### Tasks and exercises
• 1. In the turkey hunting thread below, about how far away were the birds once they were all in front of the hunters?
• 2. From the turkey hunting thread below, reproduce word for word the passage that begins at "# Opening Day" and stops after "hunt the afternoon...".

### Text
## begin

# Opening Day Double, and a Double Beard



## bigrackmack (Aug 10, 2004)

Made it out for the opener in the morning with Chemo13 and was slightly disappointed by the conditions......Yes the snowy opening day, but we did see 2 hens and a Tom and about 9:30 we decided it was time to take a walk and check things out...So we took a walk up a ridge to the South and kind of followed the tracks from the birds that had cam threw and seen a couple more down on the edge of the swamp, so we backed out and decided to hunt the afternoon...

So we headed back out about 3 o'clock and there wasn't much going on, so we set up the Double Bull and put out the Dave Smith and the Stuffer and got comphy for the afternoon hunt....About 5 o'clock we seen 3 nice Toms working this hen so we got a little fired up...But with a closer look they where across this creek....But not too long after one of the Toms flew across the creek and I told John...one just flew across and it wasn't very long after the other 2 joined him, and then it was like their was turkeys everywhere....It was hard to keep track of which ones were the Toms......Then 2 hens were on the edge of the swamp (our side) and heading our way....I seen the Toms looking at the hens and told John we are gonna kill these birds....before we knew it these birds were all right in front of us at about 10 yards..

So we are sizing them up and trying to figure out which 2 birds we could take without blasting the decoys into a million pieces....it was crazy, one hen was to our left with a jake chasing it, one hen was lying down next to my hen decoy, and one Tom was abusing my hen decoy and the other 2 Toms were betting up John stuffer.....So we keep going back in forth......I can shoot the one on the left....I can shoot the one on the right......finally we both had a clear shot and did the 3 count and pulled the triggers......Man I tell you their was birds flying all over the place....well all but 2 of them......Last year I had a amazing hunt I didn't think I would be able to top......But this one sure did.....Here is a few pics......Sorry so long.........Mack


----------



## bigrackmack (Aug 10, 2004)

Here is a close up of my bird................no pellets in them breasts.....Mack


----------



## srconnell22 (Aug 27, 2007)

monster! Congrats Mack!


----------



## Playin' Hooky (Aug 29, 2002)

Another lovesick tom loses his head!
A story and pic well worth the wait! Thanks!
Eric


----------



## Ack (Oct 3, 2004)

Great job on the double Mack....congratulations!


----------



## EdB (Feb 28, 2002)

Nice shot, nice birds, congratulations!


----------



## BWHUNTR (Oct 3, 2008)

## end

### Stored data

## begin

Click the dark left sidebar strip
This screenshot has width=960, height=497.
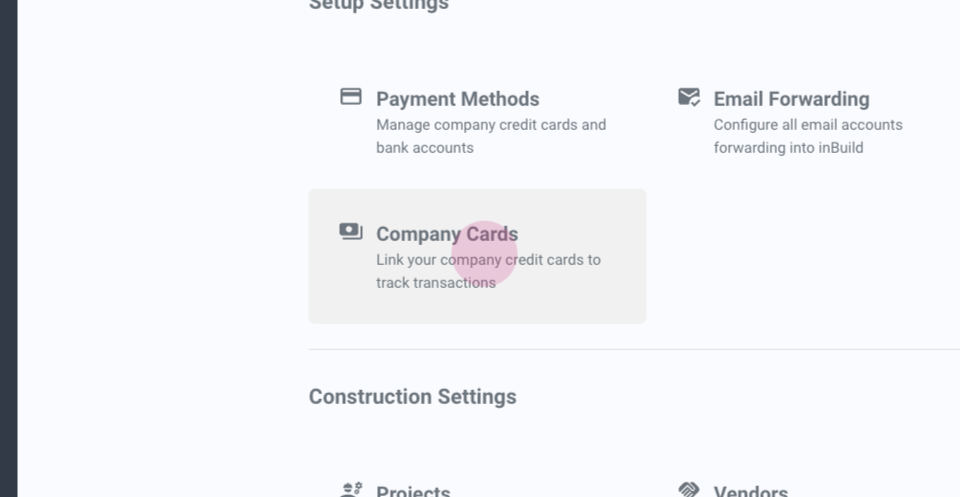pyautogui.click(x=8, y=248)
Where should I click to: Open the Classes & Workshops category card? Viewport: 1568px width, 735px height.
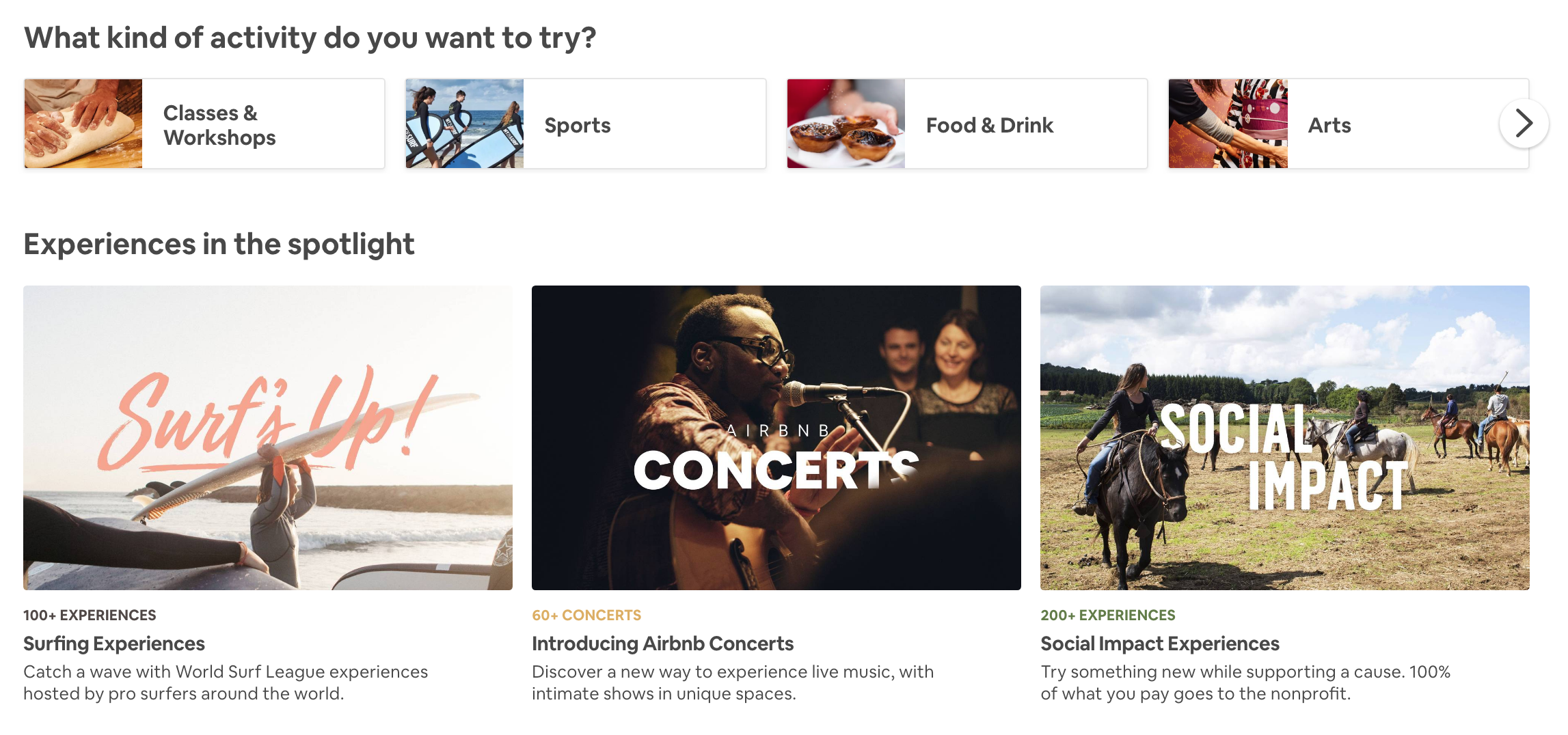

## end

### Complete answers
• 1. About 10 yards.

• 2.
# Opening Day Double, and a Double Beard



## bigrackmack (Aug 10, 2004)

Made it out for the opener in the morning with Chemo13 and was slightly disappointed by the conditions......Yes the snowy opening day, but we did see 2 hens and a Tom and about 9:30 we decided it was time to take a walk and check things out...So we took a walk up a ridge to the South and kind of followed the tracks from the birds that had cam threw and seen a couple more down on the edge of the swamp, so we backed out and decided to hunt the afternoon...